Page 28 of My Theodosia


  'Father'—she hesitated, searching for words. 'These things you say—this plan staggers my comprehension, but if, as you tell me, it is possible, if it should come to pass, would it not be—treason?'

  She waited unhappily for his answer, fearful that he might be angry and yet impelled by a half-forgotten memory: 'All these lands will be part of America. We shall stretch from one ocean to the other, a mighty nation, unified, of one tongue. Does this mean nothing to you?' It had meant nothing then, submerged as she had been by her despairing love. But now she remembered the quiet thrill in Merne's voice.

  'My dear,' said Aaron, shrugging impatiently, 'I cannot undertake to say what our fair Republic may consider treason; that is an clastic word. I've told you a dozen times that they have title to far more land than can be administered. That has been one of Jefferson's many grievous errors. In any case, I speak not only of the Western States, I speak of Mexico——'

  He rose suddenly and, encircling her chin with his hand, raised her head so that he might look into her troubled eyes. 'Where is that faith in me and my destiny which you have so often proclaimed?'

  His nostrils dilated, his whole person seemed to expand. His gaze grew incandescent, exerting on her a hypnotic power.

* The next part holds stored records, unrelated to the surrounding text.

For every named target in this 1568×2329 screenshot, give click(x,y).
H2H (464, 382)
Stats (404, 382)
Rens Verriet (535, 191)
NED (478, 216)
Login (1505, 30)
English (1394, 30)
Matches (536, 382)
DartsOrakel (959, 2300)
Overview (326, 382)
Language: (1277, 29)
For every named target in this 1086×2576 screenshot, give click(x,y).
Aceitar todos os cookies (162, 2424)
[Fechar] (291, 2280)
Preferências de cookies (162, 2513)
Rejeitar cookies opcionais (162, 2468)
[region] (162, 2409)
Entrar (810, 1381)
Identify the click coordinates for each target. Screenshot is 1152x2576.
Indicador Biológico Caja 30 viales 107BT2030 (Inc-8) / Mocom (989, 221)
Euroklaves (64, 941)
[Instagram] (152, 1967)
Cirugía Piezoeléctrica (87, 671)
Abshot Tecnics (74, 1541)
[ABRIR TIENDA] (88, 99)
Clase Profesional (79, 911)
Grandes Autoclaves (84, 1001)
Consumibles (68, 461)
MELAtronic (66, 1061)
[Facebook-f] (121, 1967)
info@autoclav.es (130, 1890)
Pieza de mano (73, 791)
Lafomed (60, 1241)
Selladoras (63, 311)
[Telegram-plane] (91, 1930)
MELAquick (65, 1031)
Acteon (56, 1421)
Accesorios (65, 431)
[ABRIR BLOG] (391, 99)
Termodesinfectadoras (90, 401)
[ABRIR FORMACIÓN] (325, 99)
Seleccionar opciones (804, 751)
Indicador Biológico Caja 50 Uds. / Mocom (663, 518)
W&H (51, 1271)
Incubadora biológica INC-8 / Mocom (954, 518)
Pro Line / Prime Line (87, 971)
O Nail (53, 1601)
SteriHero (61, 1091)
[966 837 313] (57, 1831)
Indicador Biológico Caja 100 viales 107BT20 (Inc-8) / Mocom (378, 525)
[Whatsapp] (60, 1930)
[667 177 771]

  'Look, Theodosia!' He turned her head and pointed through the drawing-room window. On a table before the window stood a small plaster bust of Bonaparte. 'He is to be crowned Emperor in a few weeks,' said Aaron softly. 'Do you dare to doubt that I am at least equal to that little Corsican peasant?'

  He waited, watching, holding her thus, until he saw in her transparent face that all other emotions had been subdued, leaving only an awed conviction. He was profoundly sincere, and yet as always a portion of him held aloof, savoring the dramatic perfection of this moment. Here on this remote plantation porch he had created for her a vision, as he had for many others, the shimmering gold seduction of a crown.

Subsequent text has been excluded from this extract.